Stored data entries »
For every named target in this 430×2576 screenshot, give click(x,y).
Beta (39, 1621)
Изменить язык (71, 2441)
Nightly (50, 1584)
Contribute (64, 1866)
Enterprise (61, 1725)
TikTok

TASK PROMPT » What you return must match the records above exactly.

SOLUTION TO THIS TASK »
For every named target in this 430×2576 screenshot, give click(x,y).
Beta (39, 1621)
Изменить язык (71, 2441)
Nightly (50, 1584)
Contribute (64, 1866)
Enterprise (61, 1725)
TikTok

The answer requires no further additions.